Exercise instructions:
Reproduce every row below word for word, omitting the pictures.

Material to process:
....

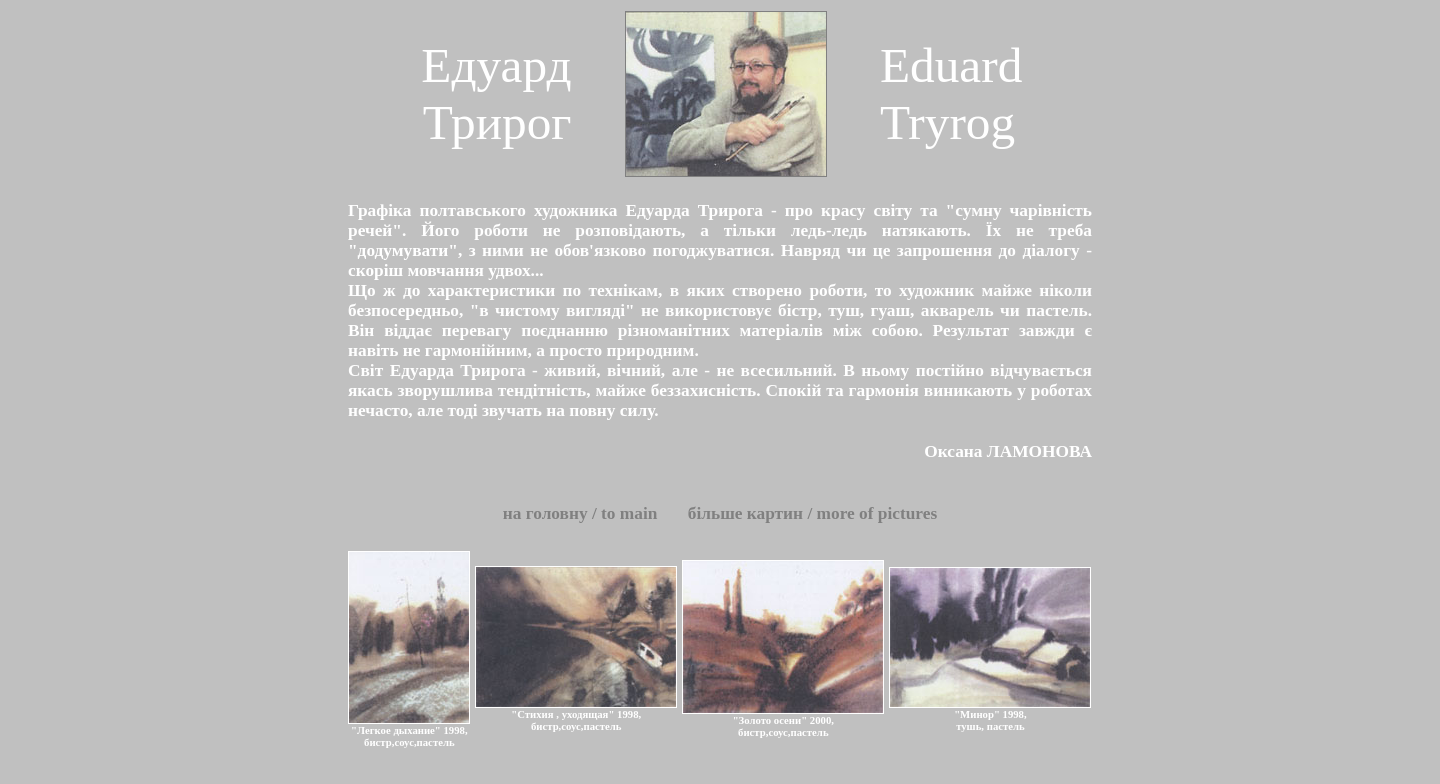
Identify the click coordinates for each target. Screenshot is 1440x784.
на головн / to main (582, 513)
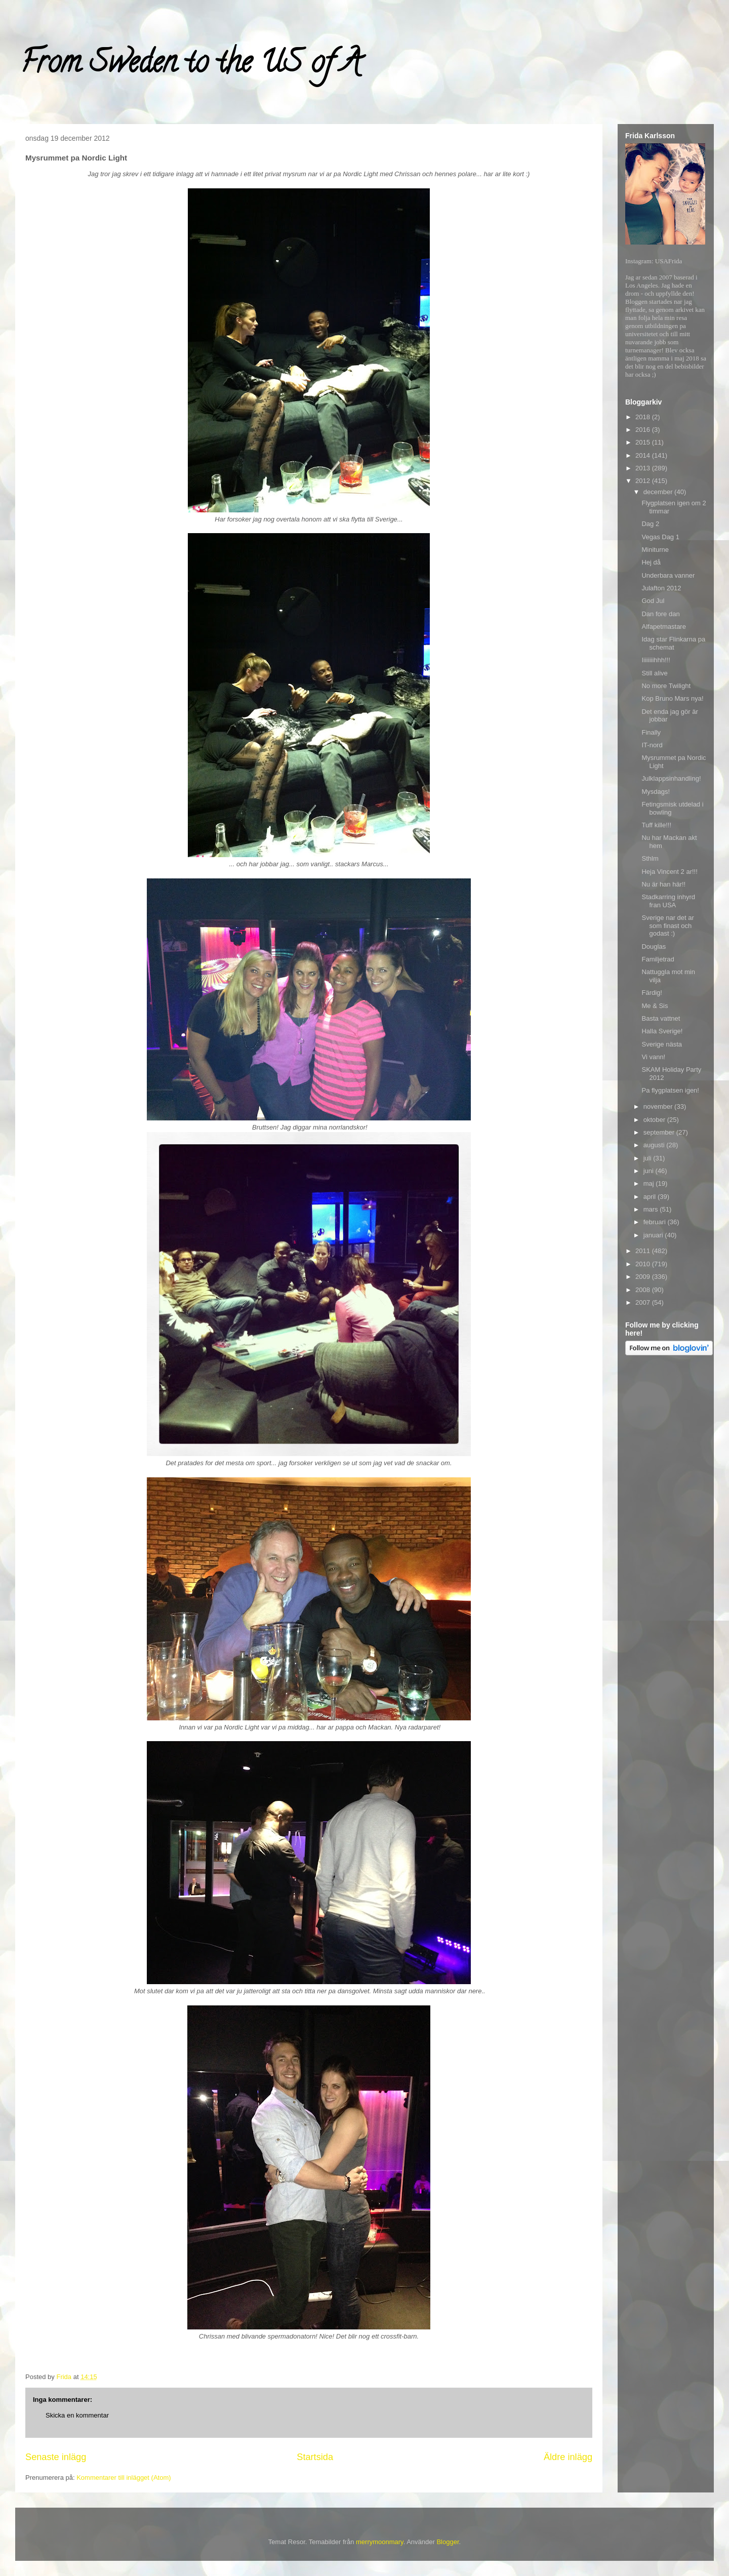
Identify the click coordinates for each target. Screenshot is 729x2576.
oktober (655, 1119)
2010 (643, 1264)
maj (649, 1183)
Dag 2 (650, 524)
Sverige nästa (661, 1044)
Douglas (653, 946)
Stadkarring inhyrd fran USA (668, 901)
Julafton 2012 (661, 588)
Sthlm (649, 858)
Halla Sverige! (661, 1031)
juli (648, 1158)
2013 (643, 468)
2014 (643, 455)
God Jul (652, 601)
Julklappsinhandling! (671, 778)
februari (655, 1222)
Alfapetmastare (663, 626)
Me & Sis (654, 1006)
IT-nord (651, 745)
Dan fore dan (660, 614)
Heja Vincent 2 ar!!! (669, 871)
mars (651, 1209)
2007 (643, 1302)
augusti (655, 1145)
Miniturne (654, 549)
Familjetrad (657, 959)
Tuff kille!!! (656, 825)
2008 (643, 1290)
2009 (643, 1276)
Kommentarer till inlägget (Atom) (123, 2477)
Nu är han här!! (663, 884)
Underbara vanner (668, 575)
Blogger (447, 2542)
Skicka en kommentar (77, 2415)
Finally (651, 732)
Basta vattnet (660, 1018)
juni (649, 1171)
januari (654, 1235)
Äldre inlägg (568, 2457)
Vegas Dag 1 (660, 537)
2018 (643, 417)
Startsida (315, 2457)
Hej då (651, 562)
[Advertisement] (665, 1520)
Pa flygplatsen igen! (670, 1090)
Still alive (654, 673)
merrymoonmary (379, 2542)
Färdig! (651, 992)
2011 (643, 1251)
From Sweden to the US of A (190, 65)
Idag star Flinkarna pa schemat (673, 643)
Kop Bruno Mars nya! (672, 698)
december (658, 492)
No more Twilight (666, 686)
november (658, 1106)
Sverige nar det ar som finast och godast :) (667, 925)
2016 (643, 429)
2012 (643, 481)
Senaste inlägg (55, 2457)
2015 (643, 442)
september (659, 1132)
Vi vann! (653, 1057)
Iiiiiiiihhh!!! (655, 660)
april (650, 1196)
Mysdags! (655, 791)
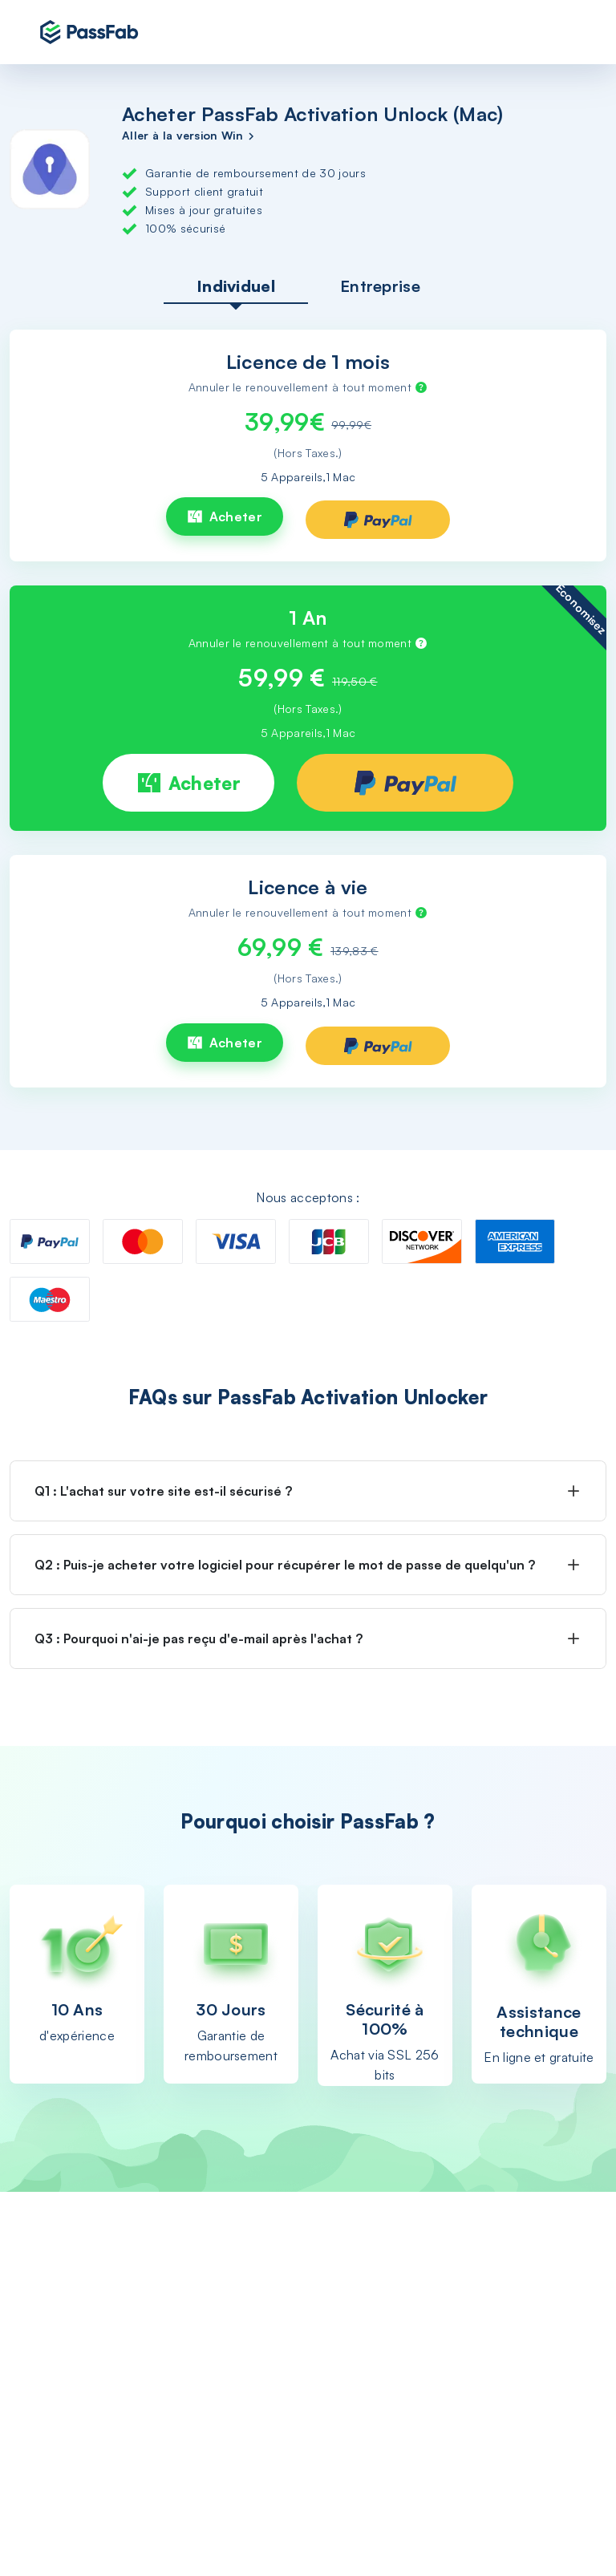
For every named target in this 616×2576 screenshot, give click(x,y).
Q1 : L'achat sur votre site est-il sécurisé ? (163, 1491)
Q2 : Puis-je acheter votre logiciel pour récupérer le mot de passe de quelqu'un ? (284, 1565)
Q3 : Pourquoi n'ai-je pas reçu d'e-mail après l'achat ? (198, 1638)
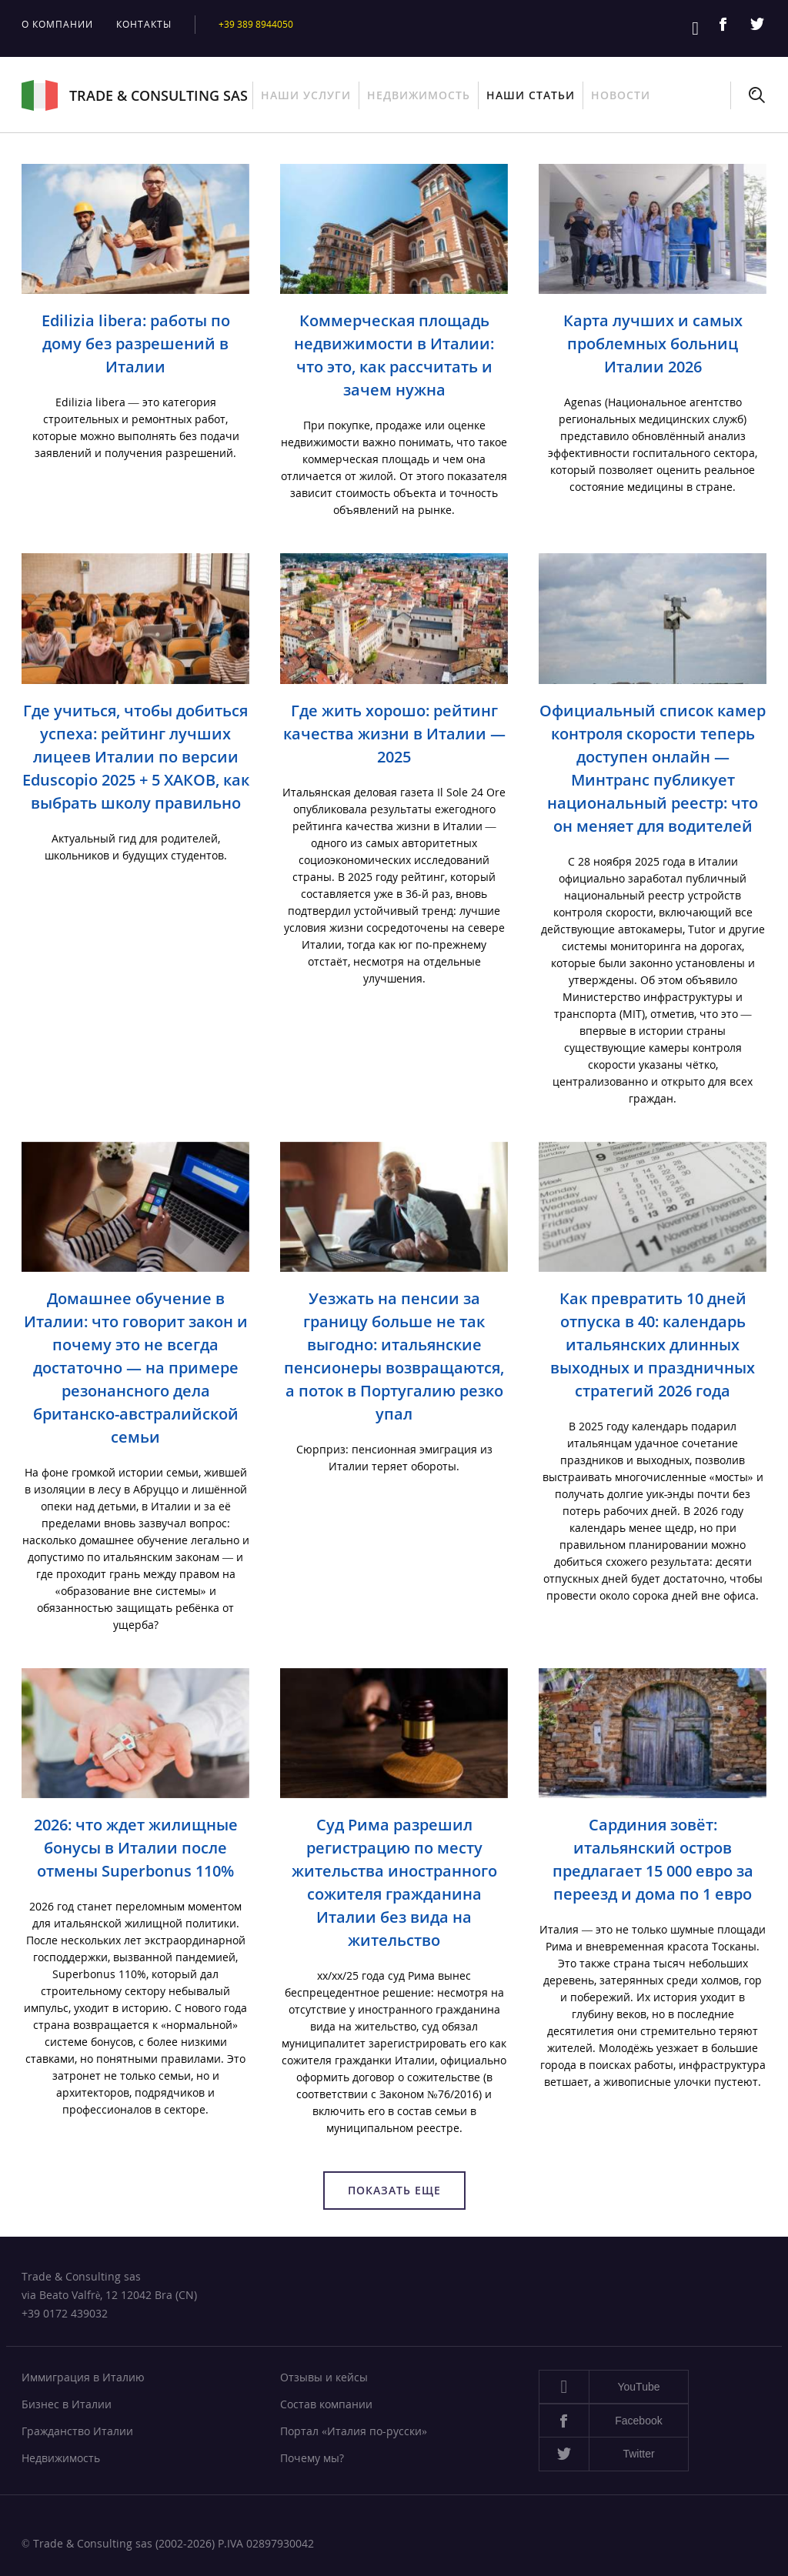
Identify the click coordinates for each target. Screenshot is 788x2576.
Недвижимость (418, 95)
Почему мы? (312, 2458)
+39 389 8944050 (260, 24)
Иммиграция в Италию (83, 2377)
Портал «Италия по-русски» (353, 2431)
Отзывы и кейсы (324, 2377)
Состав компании (326, 2404)
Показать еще (394, 2190)
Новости (620, 95)
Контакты (144, 24)
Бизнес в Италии (67, 2404)
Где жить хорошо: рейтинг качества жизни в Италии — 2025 (394, 733)
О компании (57, 24)
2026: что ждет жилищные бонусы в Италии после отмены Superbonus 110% (136, 1847)
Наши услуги (306, 95)
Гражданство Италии (77, 2431)
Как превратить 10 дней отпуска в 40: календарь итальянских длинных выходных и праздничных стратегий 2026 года (652, 1344)
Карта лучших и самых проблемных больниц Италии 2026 (653, 343)
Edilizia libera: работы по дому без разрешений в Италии (136, 343)
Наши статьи (530, 95)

....

Result for this task:
Identify the click coordinates for each target. Screenshot is 1440x784.
на головн / to main (582, 513)
Identify the click coordinates for each target. Screenshot is 729x2576.
oktober (655, 1119)
2010 (643, 1264)
maj (649, 1183)
Dag 2 (650, 524)
Sverige nästa (661, 1044)
Douglas (653, 946)
Stadkarring inhyrd fran USA (668, 901)
Julafton 2012 (661, 588)
Sthlm (649, 858)
Halla Sverige! (661, 1031)
juli (648, 1158)
2013 (643, 468)
2014 (643, 455)
God Jul (652, 601)
Julklappsinhandling! (671, 778)
februari (655, 1222)
Alfapetmastare (663, 626)
Me & Sis (654, 1006)
IT-nord (651, 745)
Dan fore dan (660, 614)
Heja Vincent 2 ar!!! (669, 871)
mars (651, 1209)
2007 (643, 1302)
augusti (655, 1145)
Miniturne (654, 549)
Familjetrad (657, 959)
Tuff kille!!! (656, 825)
2008 (643, 1290)
2009 (643, 1276)
Kommentarer till inlägget (Atom) (123, 2477)
Nu är han här!! (663, 884)
Underbara vanner (668, 575)
Blogger (447, 2542)
Skicka en kommentar (77, 2415)
Finally (651, 732)
Basta vattnet (660, 1018)
juni (649, 1171)
januari (654, 1235)
Äldre inlägg (568, 2457)
Vegas Dag 1 (660, 537)
2018 (643, 417)
Startsida (315, 2457)
Hej då (651, 562)
[Advertisement] (665, 1520)
Pa flygplatsen igen! (670, 1090)
Still alive (654, 673)
merrymoonmary (379, 2542)
Färdig! (651, 992)
2011 (643, 1251)
From Sweden to the US of A (190, 65)
Idag star Flinkarna pa schemat (673, 643)
Kop Bruno Mars nya! (672, 698)
december (658, 492)
No more Twilight (666, 686)
november (658, 1106)
Sverige nar det ar som finast och godast :) (667, 925)
2016 (643, 429)
2012 (643, 481)
Senaste inlägg (55, 2457)
2015 (643, 442)
september (659, 1132)
Vi vann! (653, 1057)
Iiiiiiiihhh!!! (655, 660)
april (650, 1196)
Mysdags! (655, 791)
For every named target in this 616×2576 screenshot, give click(x,y).
Q1 : L'achat sur votre site est-il sécurisé ? (163, 1491)
Q2 : Puis-je acheter votre logiciel pour récupérer le mot de passe de quelqu'un ? (284, 1565)
Q3 : Pourquoi n'ai-je pas reçu d'e-mail après l'achat ? (198, 1638)
Identify the click coordinates for each target. Screenshot is 788x2576.
Недвижимость (418, 95)
Почему мы? (312, 2458)
+39 389 8944050 (260, 24)
Иммиграция в Италию (83, 2377)
Портал «Италия по-русски» (353, 2431)
Отзывы и кейсы (324, 2377)
Состав компании (326, 2404)
Показать еще (394, 2190)
Новости (620, 95)
Контакты (144, 24)
Бизнес в Италии (67, 2404)
Где жить хорошо: рейтинг качества жизни в Италии — 2025 (394, 733)
О компании (57, 24)
2026: что ждет жилищные бонусы в Италии после отмены Superbonus 110% (136, 1847)
Наши услуги (306, 95)
Гражданство Италии (77, 2431)
Как превратить 10 дней отпуска в 40: календарь итальянских длинных выходных и праздничных стратегий 2026 года (652, 1344)
Карта лучших и самых проблемных больниц Италии 2026 (653, 343)
Edilizia libera: работы по дому без разрешений в Италии (136, 343)
Наши статьи (530, 95)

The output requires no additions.